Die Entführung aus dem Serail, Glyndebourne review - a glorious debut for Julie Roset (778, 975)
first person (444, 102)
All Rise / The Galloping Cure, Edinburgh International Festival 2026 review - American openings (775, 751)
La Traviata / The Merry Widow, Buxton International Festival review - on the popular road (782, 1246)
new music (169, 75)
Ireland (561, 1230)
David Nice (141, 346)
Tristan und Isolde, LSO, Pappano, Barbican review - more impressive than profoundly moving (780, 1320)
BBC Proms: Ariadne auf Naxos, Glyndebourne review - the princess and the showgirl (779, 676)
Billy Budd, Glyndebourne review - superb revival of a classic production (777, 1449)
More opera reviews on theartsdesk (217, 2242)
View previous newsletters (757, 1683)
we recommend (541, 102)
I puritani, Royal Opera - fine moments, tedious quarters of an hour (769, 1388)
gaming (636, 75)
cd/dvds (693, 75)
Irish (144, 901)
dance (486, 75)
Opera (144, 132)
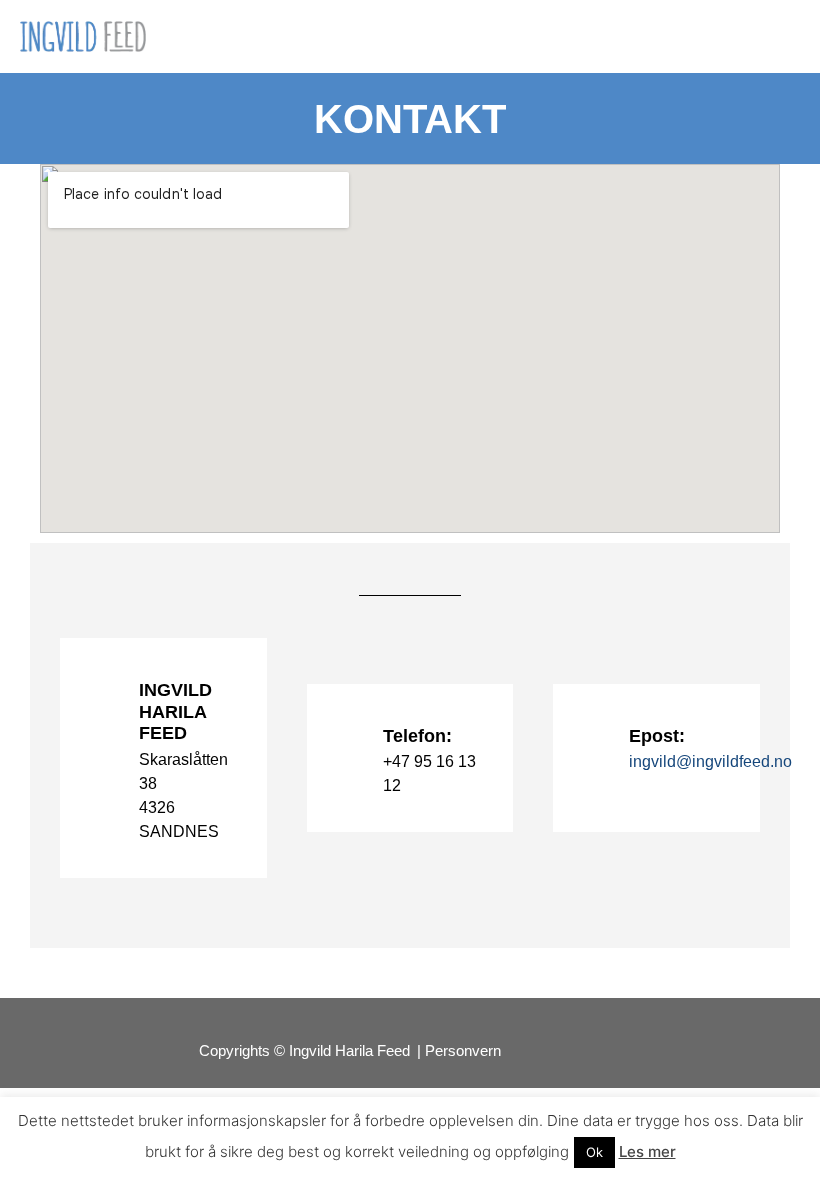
○ ○ ○ ○ ○
[Your instructions]:
An answer containing only the lines from the one holding "Billy Budd, Glyndebourne" through the close of the entries above, reproduced exactly and stripped of pictures, is expected.

[Solution to the problem]:
Billy Budd, Glyndebourne review - superb revival of a classic production (777, 1449)
More opera reviews on theartsdesk (217, 2242)
View previous newsletters (757, 1683)
we recommend (541, 102)
I puritani, Royal Opera - fine moments, tedious quarters of an hour (769, 1388)
gaming (636, 75)
cd/dvds (693, 75)
Irish (144, 901)
dance (486, 75)
Opera (144, 132)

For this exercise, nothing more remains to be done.